- DATA RECORDS:
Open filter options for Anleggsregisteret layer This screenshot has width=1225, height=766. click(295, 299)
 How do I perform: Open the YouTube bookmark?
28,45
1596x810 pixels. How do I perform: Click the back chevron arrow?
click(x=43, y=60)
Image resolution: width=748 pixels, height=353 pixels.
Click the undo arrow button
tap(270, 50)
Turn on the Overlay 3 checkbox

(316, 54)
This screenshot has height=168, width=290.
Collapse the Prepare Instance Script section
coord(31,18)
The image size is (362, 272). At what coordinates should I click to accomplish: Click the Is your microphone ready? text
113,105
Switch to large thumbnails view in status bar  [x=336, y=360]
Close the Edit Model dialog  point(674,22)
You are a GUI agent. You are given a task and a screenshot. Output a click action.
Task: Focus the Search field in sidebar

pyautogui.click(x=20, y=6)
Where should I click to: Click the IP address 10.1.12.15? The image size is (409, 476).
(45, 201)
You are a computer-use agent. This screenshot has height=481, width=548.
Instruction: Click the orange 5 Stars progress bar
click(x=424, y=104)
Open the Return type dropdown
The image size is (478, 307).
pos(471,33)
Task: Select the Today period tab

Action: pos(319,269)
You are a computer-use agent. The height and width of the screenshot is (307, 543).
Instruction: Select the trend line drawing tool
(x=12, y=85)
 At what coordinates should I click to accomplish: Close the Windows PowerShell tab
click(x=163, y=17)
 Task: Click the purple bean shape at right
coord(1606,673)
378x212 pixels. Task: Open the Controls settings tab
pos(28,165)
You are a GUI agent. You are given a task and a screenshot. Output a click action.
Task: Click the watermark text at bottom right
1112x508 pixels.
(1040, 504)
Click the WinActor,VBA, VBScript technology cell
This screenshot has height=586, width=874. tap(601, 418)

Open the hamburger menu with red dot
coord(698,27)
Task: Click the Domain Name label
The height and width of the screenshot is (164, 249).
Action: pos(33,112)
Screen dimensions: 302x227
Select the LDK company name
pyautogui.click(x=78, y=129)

- WHAT IS REQUIRED:
The answer must be the line containing "At what coordinates should I click to accomplish: Close" and every line after it to the end of the records, repeated exactly.

- SOLUTION:
 At what coordinates should I click to accomplish: Close the Windows PowerShell tab
click(x=163, y=17)
 Task: Click the purple bean shape at right
coord(1606,673)
378x212 pixels. Task: Open the Controls settings tab
pos(28,165)
You are a GUI agent. You are given a task and a screenshot. Output a click action.
Task: Click the watermark text at bottom right
1112x508 pixels.
(1040, 504)
Click the WinActor,VBA, VBScript technology cell
This screenshot has height=586, width=874. tap(601, 418)

Open the hamburger menu with red dot
coord(698,27)
Task: Click the Domain Name label
The height and width of the screenshot is (164, 249).
Action: pos(33,112)
Screen dimensions: 302x227
Select the LDK company name
pyautogui.click(x=78, y=129)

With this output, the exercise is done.